Count the lines in the records that contain the word "perform". Give only the number.

^^^^

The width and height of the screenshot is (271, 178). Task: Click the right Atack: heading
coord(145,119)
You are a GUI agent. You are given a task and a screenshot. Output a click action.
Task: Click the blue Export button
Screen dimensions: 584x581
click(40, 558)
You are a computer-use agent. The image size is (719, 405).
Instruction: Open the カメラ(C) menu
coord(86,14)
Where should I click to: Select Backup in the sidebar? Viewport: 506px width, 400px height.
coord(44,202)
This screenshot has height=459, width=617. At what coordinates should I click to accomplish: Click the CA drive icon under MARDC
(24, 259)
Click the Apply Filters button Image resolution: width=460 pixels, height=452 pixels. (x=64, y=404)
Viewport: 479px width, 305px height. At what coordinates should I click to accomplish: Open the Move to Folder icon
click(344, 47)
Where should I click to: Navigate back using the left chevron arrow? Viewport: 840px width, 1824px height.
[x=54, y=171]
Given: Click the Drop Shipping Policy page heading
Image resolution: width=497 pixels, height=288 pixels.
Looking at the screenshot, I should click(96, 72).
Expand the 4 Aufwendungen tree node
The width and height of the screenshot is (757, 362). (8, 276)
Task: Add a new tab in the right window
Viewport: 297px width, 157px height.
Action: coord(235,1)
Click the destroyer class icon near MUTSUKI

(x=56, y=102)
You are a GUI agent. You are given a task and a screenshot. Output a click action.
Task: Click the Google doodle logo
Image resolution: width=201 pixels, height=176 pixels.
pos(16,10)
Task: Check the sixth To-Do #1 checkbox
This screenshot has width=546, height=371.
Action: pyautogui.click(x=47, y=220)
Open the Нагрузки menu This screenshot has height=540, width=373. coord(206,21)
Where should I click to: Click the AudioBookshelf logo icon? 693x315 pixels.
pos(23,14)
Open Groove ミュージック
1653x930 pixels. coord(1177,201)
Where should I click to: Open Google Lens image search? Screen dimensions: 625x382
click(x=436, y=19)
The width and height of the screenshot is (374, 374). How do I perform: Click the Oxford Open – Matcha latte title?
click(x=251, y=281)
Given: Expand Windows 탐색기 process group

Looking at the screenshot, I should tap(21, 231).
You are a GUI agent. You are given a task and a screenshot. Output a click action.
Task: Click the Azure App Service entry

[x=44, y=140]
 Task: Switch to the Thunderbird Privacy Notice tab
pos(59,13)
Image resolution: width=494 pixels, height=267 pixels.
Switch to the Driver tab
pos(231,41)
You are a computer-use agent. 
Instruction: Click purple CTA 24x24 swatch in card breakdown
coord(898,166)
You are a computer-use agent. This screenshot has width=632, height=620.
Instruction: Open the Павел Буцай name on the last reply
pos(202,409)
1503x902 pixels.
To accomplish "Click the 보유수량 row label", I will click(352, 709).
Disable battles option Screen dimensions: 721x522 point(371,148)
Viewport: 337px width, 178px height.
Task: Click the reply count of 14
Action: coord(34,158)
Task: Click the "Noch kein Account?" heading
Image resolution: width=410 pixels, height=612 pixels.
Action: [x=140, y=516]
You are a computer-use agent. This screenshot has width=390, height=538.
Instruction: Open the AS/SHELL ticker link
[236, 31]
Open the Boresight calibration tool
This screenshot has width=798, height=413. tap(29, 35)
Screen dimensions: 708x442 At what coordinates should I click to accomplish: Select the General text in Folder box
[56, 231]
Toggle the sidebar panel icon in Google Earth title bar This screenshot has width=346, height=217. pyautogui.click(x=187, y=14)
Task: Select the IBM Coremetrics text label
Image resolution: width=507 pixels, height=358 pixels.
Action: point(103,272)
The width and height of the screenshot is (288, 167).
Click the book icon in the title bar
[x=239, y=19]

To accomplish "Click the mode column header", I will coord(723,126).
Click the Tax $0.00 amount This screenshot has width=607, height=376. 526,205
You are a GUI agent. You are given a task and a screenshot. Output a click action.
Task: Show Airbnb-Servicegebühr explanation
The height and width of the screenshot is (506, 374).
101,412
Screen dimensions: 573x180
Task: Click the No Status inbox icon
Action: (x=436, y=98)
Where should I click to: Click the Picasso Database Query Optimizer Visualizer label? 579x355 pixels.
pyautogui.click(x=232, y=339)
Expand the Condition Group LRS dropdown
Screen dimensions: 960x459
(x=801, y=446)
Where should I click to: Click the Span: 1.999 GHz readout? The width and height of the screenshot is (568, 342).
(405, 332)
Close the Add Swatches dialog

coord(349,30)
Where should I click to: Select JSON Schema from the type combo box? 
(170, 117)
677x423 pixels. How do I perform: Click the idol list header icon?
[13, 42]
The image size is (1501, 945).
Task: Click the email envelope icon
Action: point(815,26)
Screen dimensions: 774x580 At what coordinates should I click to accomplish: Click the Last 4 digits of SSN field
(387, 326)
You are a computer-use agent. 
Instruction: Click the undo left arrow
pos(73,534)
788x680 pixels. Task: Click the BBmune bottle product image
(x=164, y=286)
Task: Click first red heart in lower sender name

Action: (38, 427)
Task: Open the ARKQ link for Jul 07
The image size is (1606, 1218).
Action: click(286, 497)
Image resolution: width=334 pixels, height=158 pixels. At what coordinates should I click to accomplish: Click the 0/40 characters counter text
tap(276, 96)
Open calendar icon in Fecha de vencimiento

^^^^

Solved exercise: 2